Em uma das mais furiosas batalhas na Terra Santa, no ano de
1089, os combatentes cristãos (os cruzados, unidos aos ingleses e genoveses)
teriam sido ajudados por São Jorge, acompanhado por esplêndidas criaturas
celestes que traziam numerosas bandeiras nas quais tremulava a cruz vermelha
sob fundo branco, símbolo já conhecido dos genoveses.
São Jorge, além de ter dado o seu nome a cidades e a países,
foi proclamado Padroeiro de cidades como Gênova, Moscou, de inteiras regiões
espanholas, de Portugal, da Catalunha, da Geórgia, da Lituânia, da Hungria, da
antiga Checoslováquia e da Inglaterra, sendo esta última com a solene confirmação
do Papa Bento XIV. Em 1415, o arcebispo inglês Chichele introduziu a festa de
São Jorge entre aquelas mais solenes do ano. Entre os seus mais famosos
devotos, está o Rei Ricardo “Coração de Leão”, que chegou a “nomear” São Jorge
o comandante de uma expedição cruzada!
Mais de 20 cidades na Itália recebem o seu nome. Em Ferrara
se encontra a Catedral de São Jorge, consagrada em 1135. No Egito há mais de 40
igrejas a ele dedicadas.
Na hagiografia recente existe um curioso relato. Rafqa
Pietra Choboq Ar-Rayès (1832-1914) teve uma visão de São Jorge, São Simão o
Estilita e Santo Antônio Abade em um momento de crise vocacional. Por causa
desta visão ela ingressa na Ordem das Monjas Libanesas Maronitas no mesmo ano
(1871). Foi beatificada por João Paulo II a 17/11/1985 e no Jubileu do ano 2000
foi indicada como modelo de amor à Eucaristia.

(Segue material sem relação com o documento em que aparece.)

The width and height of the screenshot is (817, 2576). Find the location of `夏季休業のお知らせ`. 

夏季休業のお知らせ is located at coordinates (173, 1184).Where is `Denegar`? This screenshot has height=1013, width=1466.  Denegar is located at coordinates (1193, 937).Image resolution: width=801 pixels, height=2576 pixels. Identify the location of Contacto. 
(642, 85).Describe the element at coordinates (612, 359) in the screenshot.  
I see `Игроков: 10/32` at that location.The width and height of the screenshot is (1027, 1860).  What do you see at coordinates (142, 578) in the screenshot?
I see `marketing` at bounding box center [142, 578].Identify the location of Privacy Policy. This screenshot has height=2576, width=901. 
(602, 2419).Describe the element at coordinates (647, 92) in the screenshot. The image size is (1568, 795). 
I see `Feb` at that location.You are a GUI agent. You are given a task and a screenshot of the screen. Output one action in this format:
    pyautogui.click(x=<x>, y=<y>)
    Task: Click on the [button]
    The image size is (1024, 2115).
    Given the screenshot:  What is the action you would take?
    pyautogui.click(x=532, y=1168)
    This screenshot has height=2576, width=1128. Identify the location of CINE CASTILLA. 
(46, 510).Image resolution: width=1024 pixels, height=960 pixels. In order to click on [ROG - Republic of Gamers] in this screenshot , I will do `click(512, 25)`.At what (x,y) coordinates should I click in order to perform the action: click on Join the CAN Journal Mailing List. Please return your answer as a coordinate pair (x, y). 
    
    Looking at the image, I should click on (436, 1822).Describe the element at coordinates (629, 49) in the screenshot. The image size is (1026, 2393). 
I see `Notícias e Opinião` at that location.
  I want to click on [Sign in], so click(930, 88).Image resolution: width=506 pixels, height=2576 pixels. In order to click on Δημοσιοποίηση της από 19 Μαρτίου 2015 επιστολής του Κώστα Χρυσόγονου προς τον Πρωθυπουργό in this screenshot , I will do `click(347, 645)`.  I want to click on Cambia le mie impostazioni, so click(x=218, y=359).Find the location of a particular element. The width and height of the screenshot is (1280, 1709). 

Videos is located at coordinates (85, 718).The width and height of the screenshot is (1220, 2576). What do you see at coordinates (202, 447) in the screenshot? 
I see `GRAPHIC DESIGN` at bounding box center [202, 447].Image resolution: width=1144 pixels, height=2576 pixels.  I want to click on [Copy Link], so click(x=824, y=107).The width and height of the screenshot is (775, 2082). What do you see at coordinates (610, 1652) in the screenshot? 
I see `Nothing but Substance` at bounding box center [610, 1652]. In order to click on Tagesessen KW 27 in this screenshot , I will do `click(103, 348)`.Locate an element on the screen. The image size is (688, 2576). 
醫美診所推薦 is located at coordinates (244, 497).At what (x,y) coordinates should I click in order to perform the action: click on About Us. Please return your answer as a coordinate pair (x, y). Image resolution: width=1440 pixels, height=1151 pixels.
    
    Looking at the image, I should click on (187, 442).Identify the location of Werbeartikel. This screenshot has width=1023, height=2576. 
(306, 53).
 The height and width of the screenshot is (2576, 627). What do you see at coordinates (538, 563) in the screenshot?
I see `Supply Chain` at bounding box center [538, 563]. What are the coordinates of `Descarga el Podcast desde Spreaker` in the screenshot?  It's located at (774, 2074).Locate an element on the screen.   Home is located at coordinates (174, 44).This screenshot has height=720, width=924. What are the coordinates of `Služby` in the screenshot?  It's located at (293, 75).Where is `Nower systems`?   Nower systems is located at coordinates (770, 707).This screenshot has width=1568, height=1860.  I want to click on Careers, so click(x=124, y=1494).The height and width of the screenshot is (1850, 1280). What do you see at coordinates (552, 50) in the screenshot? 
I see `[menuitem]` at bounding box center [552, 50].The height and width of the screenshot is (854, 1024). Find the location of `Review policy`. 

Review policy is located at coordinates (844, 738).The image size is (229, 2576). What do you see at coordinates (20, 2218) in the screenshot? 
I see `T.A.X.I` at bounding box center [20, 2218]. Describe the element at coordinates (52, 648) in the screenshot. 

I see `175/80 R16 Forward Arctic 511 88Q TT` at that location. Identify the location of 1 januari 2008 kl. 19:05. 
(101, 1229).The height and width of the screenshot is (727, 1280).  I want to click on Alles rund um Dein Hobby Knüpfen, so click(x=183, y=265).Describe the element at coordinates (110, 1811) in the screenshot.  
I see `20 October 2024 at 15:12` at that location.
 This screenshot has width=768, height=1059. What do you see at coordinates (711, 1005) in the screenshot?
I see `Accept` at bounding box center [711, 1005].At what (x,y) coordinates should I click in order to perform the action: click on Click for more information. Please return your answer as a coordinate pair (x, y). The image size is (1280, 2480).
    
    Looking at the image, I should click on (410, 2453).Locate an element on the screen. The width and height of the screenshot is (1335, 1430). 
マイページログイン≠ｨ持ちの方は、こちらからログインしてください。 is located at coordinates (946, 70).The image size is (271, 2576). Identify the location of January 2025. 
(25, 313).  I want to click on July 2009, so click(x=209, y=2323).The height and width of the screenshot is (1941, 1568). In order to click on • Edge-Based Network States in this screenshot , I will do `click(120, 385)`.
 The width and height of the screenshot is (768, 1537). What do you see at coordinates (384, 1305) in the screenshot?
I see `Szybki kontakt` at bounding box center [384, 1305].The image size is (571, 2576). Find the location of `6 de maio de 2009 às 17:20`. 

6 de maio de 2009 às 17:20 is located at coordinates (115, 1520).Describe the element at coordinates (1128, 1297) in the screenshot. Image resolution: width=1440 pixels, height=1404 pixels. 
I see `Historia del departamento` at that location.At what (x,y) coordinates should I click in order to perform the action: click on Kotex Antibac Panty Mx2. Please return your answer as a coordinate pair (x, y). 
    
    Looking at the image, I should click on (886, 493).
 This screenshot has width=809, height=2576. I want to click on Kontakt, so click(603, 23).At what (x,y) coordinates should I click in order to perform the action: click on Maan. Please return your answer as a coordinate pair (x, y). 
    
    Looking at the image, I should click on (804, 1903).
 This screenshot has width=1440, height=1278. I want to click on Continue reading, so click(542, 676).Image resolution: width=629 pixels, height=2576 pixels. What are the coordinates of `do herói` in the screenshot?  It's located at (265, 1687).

Concluindo, é bom citar o Martirológio Romano, onde se lê:
“Memória de São Jorge, mártir, cuja gloriosa batalha, celebrada em Diáspole
(Lidda) na Palestina, é celebrada desde a antigüidade por todas as Igrejas, do
Oriente ao Ocidente”. Pouco sabemos de São Jorge, mas o que sabemos é
suficiente: existiu de fato, acolheu Jesus, morreu na graça divina! Que os
cristãos, portanto, invoquem com confiança a sua intercessão na luta contra as
forças do mal!
S. Jorge, Mártir de Cristo: rogai por nós!
APOLITIKION (4º TOM)
Vitorioso Jorge, ilustre entre os mártires,
libertador dos cativos, protetor dos pobres,
médico dos doentes e defensor dos governantes;
intercede a Cristo Deus pela salvação de nossas almas!
OUTRO APOLITIKION
Pela fé, combateste o bom combate,
ó lutador pela causa de Cristo,
e por ela desprezaste a impiedade dos perseguidores.
Oferecido a Deus como oblação agradável,
ganhaste a coroa da vitória.
Por tuas orações, ó São Jorge,
alcancemos todos o perdão das nossas culpas.
KONDAKION
Cultivado por Deus
te tornaste um excelente cultor da piedade
e colheste para ti as espigas das virtudes;
semeando com lágrimas, colheste com alegria;
e lutando até o sangue, ganhaste Cristo.
Por tuas orações, ó São Jorge,
que possamos alcançar o perdão de nossas culpas.
PROKIMENON
Alegra-se o justo no Senhor e n'Ele confia.
Ouve, ó Deus, a minha voz quando te rogo!